La storia di Browder Bill parte dai primi anni novanta ma si sviluppa in tutta la sua tragedia nel 2010. Sei anni fa. I nomi dei politici che incontriamo sono gli stessi della cronaca attuale, e questo dettaglio disturba. Inutile girarci attorno, siamo convinti che determinate torture fisiche e psichiche, si siano fermate al passato, alla guerra fredda, a periodi storici lontani dal nostro quotidiano. Ne siamo talmente convinti che Red Notice – Scacco al Cremlino rappresenta un brutto e brusco risveglio. Certo, leggiamo le notizie, conosciamo la storia della Russia, sappiamo benissimo che non è un paese facile e prendiamo le distanze da molte vicende che la raccontano. Ma sono comunque vicende lontane da noi.
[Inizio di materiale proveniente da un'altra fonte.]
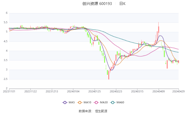Click the MA60 teal legend marker
This screenshot has width=186, height=113.
pos(113,102)

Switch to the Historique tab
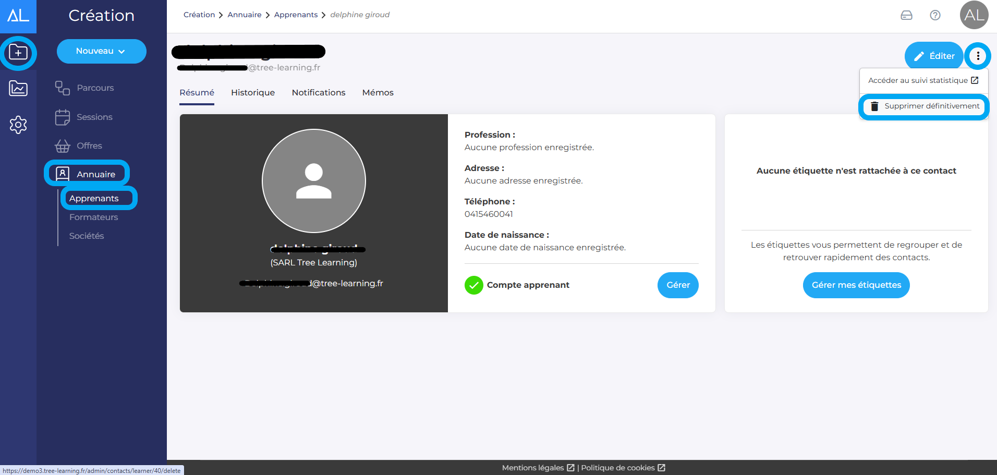[x=253, y=93]
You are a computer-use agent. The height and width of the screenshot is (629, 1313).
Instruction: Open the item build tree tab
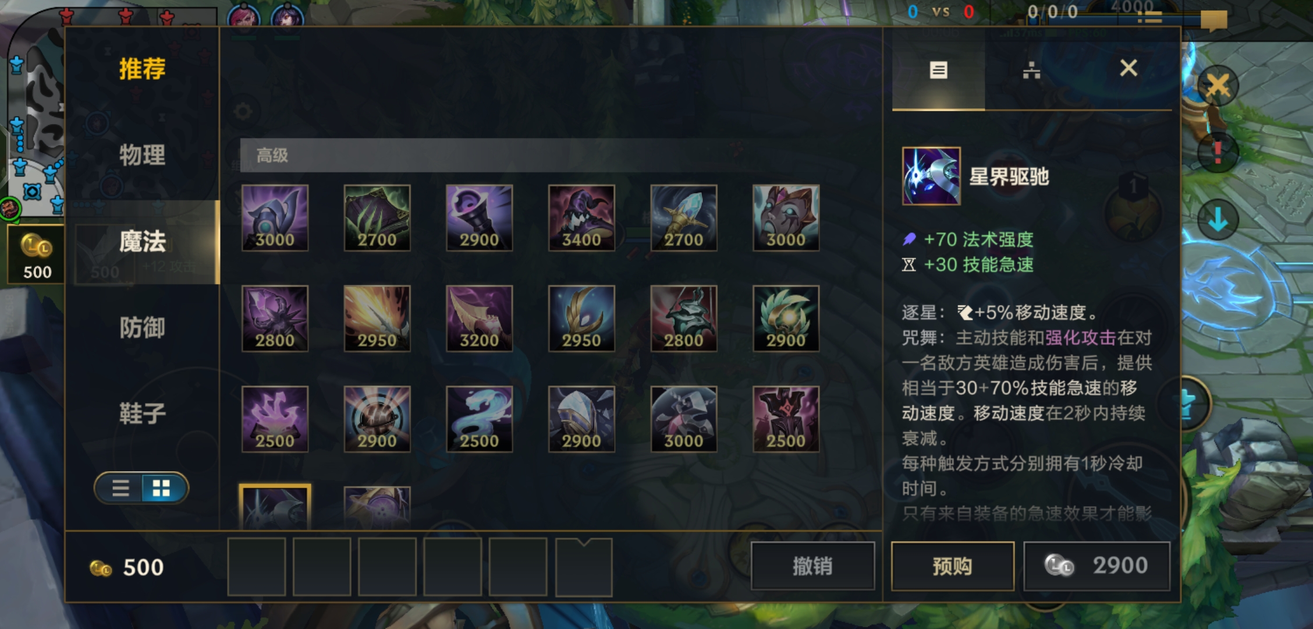tap(1031, 70)
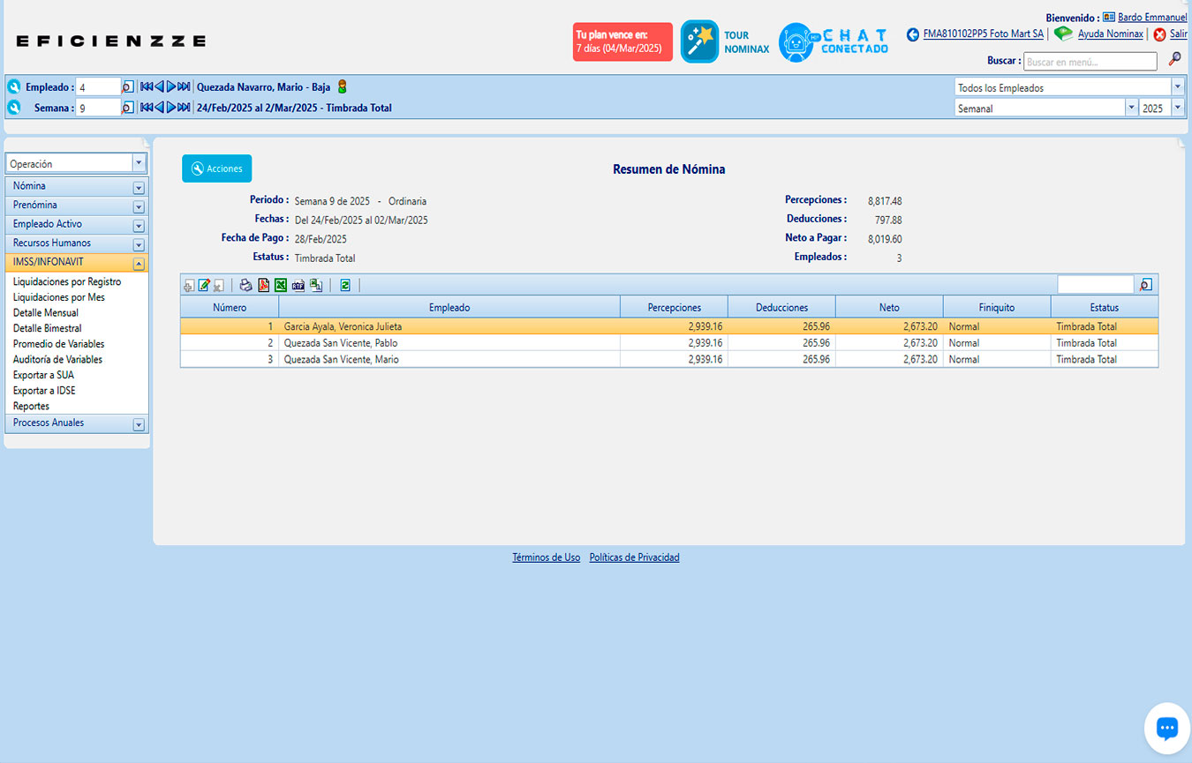Open Políticas de Privacidad link
This screenshot has width=1192, height=763.
[x=634, y=557]
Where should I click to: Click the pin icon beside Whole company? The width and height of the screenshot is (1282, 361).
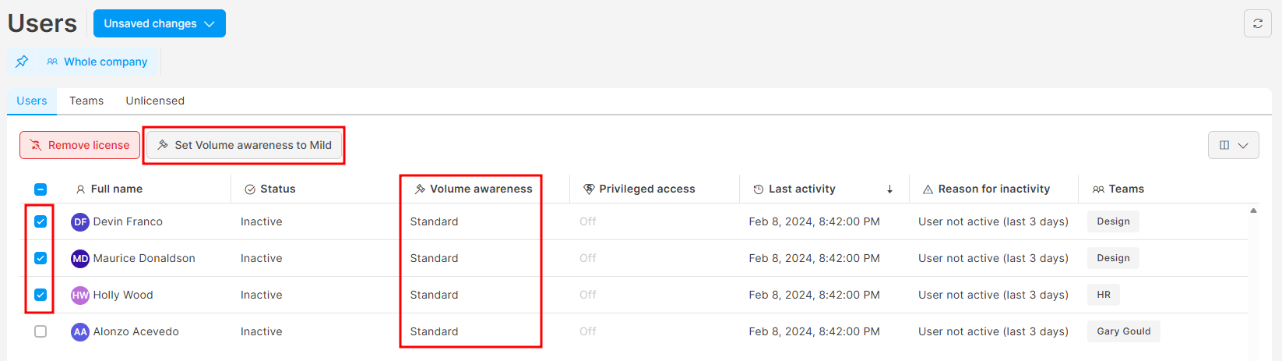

Non ci appartengono, le assimiliamo, certamente le condanniamo, ma fondamentalmente non cambiano la nostra quotidianità.

Il romanzo di Browder Bill, invece, ci costringe a vedere il mondo, quello di oggi, quello che dovrebbe essere moderno e civile, con altri occhi, ci costringere a prendere coscienza di realtà attuali atroci, impossibili da perdonare.

La storia di Browder Bill è particolare, dopo una giovinezza passata più a combattere la storia della sua famiglia che a capire cosa realmente vuole dalla vita, finalmente chiarisce ogni dubbio con se stesso e decide di dedicare vita e lavoro alla Russia, o meglio ai capitali della Russia.  Diventa così uno dei più famosi uomini d’affari e fa la sua fortuna dirigendo il più grande fondo di investimento dopo il crollo dell’Unione Sovietica, la Hermitage Capital Management.